Minnesota Was The First State To Legalize This Unusual Type Of Cremation
In the United States, World Population Review estimates that 352 people die an hour. That's 8,460 people every day. The bodies never stop coming, and the living are tasked with disposing of them in a respectful way. For those in the business of interring bodies, options are relatively limited. Typically, we bury or burn corpses via cremation, but just as you can "bury" a person in an above-ground mausoleum, you can also cremate a body using a water solution and heat.
This alternative method of cremation is called "aquamation" or alkaline hydrolysis. It's marketed as a "greener" method of body disposal because it uses 80 to 90% less energy than flame cremation and doesn't emit carbon dioxide, which contributes to climate change. Aquamation is a lesser-known and understood form of cremation, but the end result is the same — all that's left of a body is ground-up bones and teeth. As of January 2025, aquamation was legal in 28 states, but the first one to legalize the option was Minnesota in 2003.
While it was legalized in that state, it took another three years for the first funeral home to bring in the equipment necessary for an aquamation. Though Minnesota led the pack in allowing aquamation, there must not have been any takers, because according to the Cremation Association of North America (CANA), it was 2011 when the first funeral homes used the method in Florida and Ohio. In the subsequent years, it has continued to be a slow-growing choice of body disposal in the U.S.
'It's like an unbirthing'
Aquamation was first patented in 1888, but its initial purpose was to break down animal remains into fertilizer. In 1993, Albany Medical College incorporated alkaline hydrolysis to use for its medical cadavers once they had served their purpose. Over the next decade, aquamation became the standard way to dispose of donated bodies at hospitals and medical universities. Then, as mentioned, in 2003, Minnesota became the first state to make it legal for funeral homes to use aquamation to inter human bodies.

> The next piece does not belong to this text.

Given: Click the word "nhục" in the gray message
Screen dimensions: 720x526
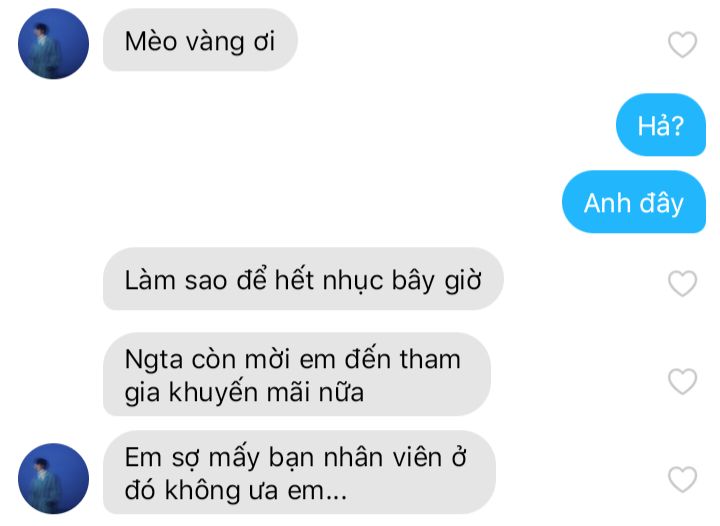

It's described as being a sort of sped-up decomposition process — as in, it does what would happen to a body buried in a casket, only way faster. It works by placing a corpse inside of a large metal cylindrical chamber and sealing it shut, then filling it with 95% water and 5% alkaline chemicals like potassium hydroxide or sodium hydroxide. The chamber acts like a pressure cooker, with the water solution reaching 199 to 302 degrees, per CANA. The pressure and heat are often accompanied by a light agitation, all working to gently dissolve the flesh, leaving only bone behind.
"It just flows the water back and forth over the person, back and forth," California funeral director Francisco Rivero told the Santa Cruz Sentinel. "You come in water, you're leaving in water. It's like an unbirthing." Once the flesh is completely gone, the fluid left behind is called "effluent," and believe it or not, it's just a sterile mix of amino acids, peptides, sugar, and salt. There isn't even DNA in the solution, and it's typically released into the wastewater system just like any other liquid.
Aquamation is slowly gaining steam
The time it takes to fully decompose a body using aquamation depends on the size of the body and the equipment, but it can be anywhere from three to 16 hours. Once that's done, the bones are given time to dry out before they're put in the cremulator where they'll be ground down to a powder. Interestingly, the end result of aquamation is 20 to 30% more cremains, as none of the burned material floats away through the stack during the process.
Another difference between aquamation and fire cremation is that pacemakers' have been known to explode during the latter process. That's not an issue with aquamation so there's no need to remove them, which can cost extra. Speaking of cost, the price of aquamation is comparable to standard cremation, though it may cost slightly more while still being significantly lower than the price of a full burial.
In 2021, eighteen years since the practice was first legalized in Minnesota, Barbara Kemmis, executive director of CANA, estimates that less than 2,000 out of 2 million cremations were done by aquamation nationwide. But she also clarified that it's picking up steam faster than standard cremation did. "It took a hundred years from the first [flame] cremation in 1876 for the cremation rate to hit 5% in the United States in 1972 and then less than 50 years to hit 50% cremation [in 2016]," she told Smithsonian Magazine. "I don't know what portion of that cremation market alkaline hydrolysis will have, but it's certainly growing faster than flame cremation did in popularity."